AI Briefing: Elon Musk and Sam Altman battle over OpenAI’s mission


OpenAI and other companies in the generative AI space continue to develop and debut innovations at a rapid pace. But all that AI fervor is also generating another bevy of legal battles.

The creator of ChatGPT was hit with several new lawsuits alleging copyright infringement and other concerns, with others accusing the company of putting profit over purpose. Last week, OpenAI was named as a defendant in a lawsuit filed jointly by The Intercept, Raw Story and AlterNet, which alleges the company violated copyright laws by using their content to train AI models. A day later, OpenAI and Altman were named in a lawsuit filed by Elon Musk, who alleges Altman and co-founder Greg Brockman violated the contract they made with Musk when the three co-founded the nonprofit nearly a decade ago. According to the complaint, OpenAI has abandoned its nonprofit mission by pursuing business deals that might betray researching AI for the public good. 

“Mr. Musk has long recognized that [artificial general intelligence] poses a grave threat to humanity —perhaps the greatest existential threat we face today,” according to the complaint. “His concerns mirrored those raised before him by luminaries like Stephen Hawking and Sun Microsystems founder Bill Joy. Our entire economy is based around the fact that humans work together and come up with the best solutions to a hard task. If a machine can solve nearly any task better than we can, that machine becomes more economically useful than we are.”

> **RECORDS SUPPLIED**
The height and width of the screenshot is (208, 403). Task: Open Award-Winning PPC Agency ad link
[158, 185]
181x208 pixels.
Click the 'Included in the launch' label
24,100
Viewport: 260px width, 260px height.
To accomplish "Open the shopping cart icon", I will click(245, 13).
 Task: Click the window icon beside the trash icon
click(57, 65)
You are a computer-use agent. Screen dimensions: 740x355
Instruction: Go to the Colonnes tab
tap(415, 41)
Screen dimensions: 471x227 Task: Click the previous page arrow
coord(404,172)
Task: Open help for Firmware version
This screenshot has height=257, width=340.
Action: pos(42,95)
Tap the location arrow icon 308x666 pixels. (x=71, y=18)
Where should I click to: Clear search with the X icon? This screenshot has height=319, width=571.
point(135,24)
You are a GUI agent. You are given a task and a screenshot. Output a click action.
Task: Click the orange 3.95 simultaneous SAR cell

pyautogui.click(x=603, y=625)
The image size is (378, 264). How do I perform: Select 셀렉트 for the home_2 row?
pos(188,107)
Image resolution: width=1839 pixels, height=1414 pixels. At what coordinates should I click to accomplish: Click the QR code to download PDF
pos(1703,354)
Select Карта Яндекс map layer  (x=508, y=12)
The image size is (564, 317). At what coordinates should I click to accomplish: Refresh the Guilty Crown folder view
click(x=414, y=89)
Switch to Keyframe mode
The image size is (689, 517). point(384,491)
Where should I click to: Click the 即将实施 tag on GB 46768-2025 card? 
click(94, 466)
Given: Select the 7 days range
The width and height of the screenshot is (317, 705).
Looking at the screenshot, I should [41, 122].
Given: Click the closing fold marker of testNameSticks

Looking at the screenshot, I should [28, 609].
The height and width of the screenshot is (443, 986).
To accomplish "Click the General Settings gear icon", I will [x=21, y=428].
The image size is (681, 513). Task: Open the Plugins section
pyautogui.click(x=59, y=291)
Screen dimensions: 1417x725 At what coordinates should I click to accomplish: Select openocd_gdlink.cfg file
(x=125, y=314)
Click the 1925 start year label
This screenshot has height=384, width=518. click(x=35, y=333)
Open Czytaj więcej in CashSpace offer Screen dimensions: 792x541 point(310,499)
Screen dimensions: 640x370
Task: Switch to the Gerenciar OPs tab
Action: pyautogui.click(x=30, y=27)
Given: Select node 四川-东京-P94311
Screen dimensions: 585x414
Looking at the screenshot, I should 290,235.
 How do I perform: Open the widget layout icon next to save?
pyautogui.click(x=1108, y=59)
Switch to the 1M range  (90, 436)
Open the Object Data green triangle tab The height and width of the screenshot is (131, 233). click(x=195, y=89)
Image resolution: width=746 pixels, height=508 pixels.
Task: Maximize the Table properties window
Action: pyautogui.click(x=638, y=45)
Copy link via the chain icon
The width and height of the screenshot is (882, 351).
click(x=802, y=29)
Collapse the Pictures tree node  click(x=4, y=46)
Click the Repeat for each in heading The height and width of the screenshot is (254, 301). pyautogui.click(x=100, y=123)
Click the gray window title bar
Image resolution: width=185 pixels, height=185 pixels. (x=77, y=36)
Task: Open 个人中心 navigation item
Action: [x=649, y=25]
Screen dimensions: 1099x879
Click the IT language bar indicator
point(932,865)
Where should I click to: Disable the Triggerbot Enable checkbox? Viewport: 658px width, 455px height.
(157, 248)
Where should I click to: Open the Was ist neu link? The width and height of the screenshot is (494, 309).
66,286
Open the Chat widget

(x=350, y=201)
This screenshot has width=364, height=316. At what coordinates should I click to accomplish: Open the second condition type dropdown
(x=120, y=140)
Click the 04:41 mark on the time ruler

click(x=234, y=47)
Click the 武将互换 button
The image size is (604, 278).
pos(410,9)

> **TASK TO COMPLETE**
From the briefing on the Musk and Altman dispute above, reproduce the passage between "The creator of" and "the public good.", inclusive.

> **FINISHED TASK**
The creator of ChatGPT was hit with several new lawsuits alleging copyright infringement and other concerns, with others accusing the company of putting profit over purpose. Last week, OpenAI was named as a defendant in a lawsuit filed jointly by The Intercept, Raw Story and AlterNet, which alleges the company violated copyright laws by using their content to train AI models. A day later, OpenAI and Altman were named in a lawsuit filed by Elon Musk, who alleges Altman and co-founder Greg Brockman violated the contract they made with Musk when the three co-founded the nonprofit nearly a decade ago. According to the complaint, OpenAI has abandoned its nonprofit mission by pursuing business deals that might betray researching AI for the public good.